O Rio de Janeiro continua lindo?

Foto: Ana Helena Tavares
O Globo abriu manchete: “O Dia D da guerra ao tráfico”, onde sem temer o ridículo destacou a “semelhança simbólica com o desembarque das tropas aliadas na Normandia” na segunda guerra mundial (menos, família Marinho, menos!).

Por José Ribamar Bessa Freire (*)


(Do ‘correspondente de guerra’ do Diário do Amazonas no RJ) Suas pernas grossas e bem torneadas, reveladas por uma saia curta amarela, eram – como a gente dizia em Manaus - dois tocos de amarrar onça.
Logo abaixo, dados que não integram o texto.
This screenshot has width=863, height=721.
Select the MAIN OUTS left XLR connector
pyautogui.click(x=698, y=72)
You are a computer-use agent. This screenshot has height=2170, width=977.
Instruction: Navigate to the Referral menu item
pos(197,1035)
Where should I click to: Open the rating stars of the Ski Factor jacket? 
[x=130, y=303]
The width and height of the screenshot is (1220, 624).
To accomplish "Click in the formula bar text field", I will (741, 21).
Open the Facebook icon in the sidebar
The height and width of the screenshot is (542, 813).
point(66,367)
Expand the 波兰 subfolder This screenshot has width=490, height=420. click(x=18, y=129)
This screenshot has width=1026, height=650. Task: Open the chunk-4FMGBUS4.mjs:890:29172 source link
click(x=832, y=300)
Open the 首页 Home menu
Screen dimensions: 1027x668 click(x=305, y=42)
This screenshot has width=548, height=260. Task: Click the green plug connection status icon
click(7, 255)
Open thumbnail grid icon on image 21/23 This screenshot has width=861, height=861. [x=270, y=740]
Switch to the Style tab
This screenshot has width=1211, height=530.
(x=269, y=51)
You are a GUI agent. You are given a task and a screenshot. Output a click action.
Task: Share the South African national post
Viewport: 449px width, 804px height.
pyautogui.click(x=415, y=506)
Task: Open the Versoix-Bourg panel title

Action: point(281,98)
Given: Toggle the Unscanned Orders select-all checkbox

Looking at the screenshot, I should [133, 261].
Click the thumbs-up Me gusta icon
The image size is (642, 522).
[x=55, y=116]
Subiam e desciam tão celeremente que o calcanhar batia na bunda. Tinha medo. Ela era jovem e corria, ofegante, pela Av. Presidente Vargas no sentido contrário ao ônibus que pegava fogo. Densa cortina negra de fumaça manchava os céus. Cheiro forte de borracha queimada. Pra falar a verdade, essa foi a única cena em que estive de corpo presente. O resto, acompanhei, como todo mundo, pela televisão.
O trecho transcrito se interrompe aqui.